Words in Ripples...
...a destiny of streams, a reality of rivers, a hope for oceans, but a vision of seas...
Friday, April 01, 2005
In two...
Why is it that when we find someome that unashamedly loves you, you always try to do something to mess things up??? There's a man in my life that I know without a doubt adores me {other than my Daddy} but I can't feel the same way about him because my heart is wrapped up in this other fool who at times I can't even tell if he's feelin me the same way, and that's not fair to him.

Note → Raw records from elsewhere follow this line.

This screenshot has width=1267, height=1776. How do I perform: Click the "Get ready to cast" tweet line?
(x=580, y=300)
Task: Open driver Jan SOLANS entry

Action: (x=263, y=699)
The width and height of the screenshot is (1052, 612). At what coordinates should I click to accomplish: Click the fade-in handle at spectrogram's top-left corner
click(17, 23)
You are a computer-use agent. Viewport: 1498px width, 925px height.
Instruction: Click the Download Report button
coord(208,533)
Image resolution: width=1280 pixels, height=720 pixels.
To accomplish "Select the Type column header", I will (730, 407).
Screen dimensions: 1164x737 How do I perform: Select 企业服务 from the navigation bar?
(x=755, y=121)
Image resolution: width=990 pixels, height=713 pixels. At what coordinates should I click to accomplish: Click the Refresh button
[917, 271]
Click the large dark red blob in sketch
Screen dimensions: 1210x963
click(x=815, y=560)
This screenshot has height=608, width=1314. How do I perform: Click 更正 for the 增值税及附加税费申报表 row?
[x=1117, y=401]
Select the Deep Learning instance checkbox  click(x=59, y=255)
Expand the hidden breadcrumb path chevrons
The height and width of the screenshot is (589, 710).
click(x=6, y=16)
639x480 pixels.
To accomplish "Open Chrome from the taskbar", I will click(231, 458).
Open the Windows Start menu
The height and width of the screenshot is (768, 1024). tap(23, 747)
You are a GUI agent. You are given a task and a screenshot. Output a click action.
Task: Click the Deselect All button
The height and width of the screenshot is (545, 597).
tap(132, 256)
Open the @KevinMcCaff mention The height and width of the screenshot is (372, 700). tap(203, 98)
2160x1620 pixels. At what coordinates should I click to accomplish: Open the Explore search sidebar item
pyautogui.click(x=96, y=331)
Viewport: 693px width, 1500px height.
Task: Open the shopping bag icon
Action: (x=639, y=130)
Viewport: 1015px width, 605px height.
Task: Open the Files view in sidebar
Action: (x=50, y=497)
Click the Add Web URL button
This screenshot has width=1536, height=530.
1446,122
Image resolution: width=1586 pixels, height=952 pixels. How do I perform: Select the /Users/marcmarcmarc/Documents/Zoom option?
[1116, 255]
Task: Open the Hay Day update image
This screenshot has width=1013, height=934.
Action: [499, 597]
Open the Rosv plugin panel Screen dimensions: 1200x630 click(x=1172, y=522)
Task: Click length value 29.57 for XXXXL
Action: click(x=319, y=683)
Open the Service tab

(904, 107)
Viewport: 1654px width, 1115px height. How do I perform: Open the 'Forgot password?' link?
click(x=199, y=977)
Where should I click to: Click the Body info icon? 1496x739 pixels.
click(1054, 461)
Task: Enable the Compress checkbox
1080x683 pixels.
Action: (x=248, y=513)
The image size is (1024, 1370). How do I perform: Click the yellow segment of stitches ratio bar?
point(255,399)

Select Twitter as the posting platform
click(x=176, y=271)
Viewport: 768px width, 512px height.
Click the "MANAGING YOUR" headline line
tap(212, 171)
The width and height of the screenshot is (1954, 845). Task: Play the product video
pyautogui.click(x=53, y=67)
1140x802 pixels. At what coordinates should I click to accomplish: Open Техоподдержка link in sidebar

I've done somethings that should've made him hate me and never speak to me again but he surprised me and got mad but then turned around and said "Let's chalk it and work on what we got" WHAT!!!??? What thug from Brooklyn you know gonna just ova look something like that??? He's one in a million. I love him but it's a differnet kinda love for some reason...there are so many pros and cons to weigh out that make it a lil hard.
Right now he's not in school but he's workin, but I'm in school and I'm working??{that I still can't understand} He still doesn't know what he wants to do with his life, I'm on my way to being a doctor {you're 21, you should be on your way somewhere} My mom HATES him {if ma ain't happy the realtionship usually has a strain on it} my Daddy ain't too thrilled about him either {Daddy's opinion is really important too}, my best friends all know that he's NOT the one and they make that very clear because we're so different, ambition-wise {but sometimes ya girls only look on the outside, but then again sometimes I pay too much attention to the inside :-(}, then it seems at times that he would want me to carry him, and lead him to his future {Jamaican men ain't led nowhere, so this was new for me and I can't take care of anybody from scratch right now, not with BioChem tryin to kill me} but then again...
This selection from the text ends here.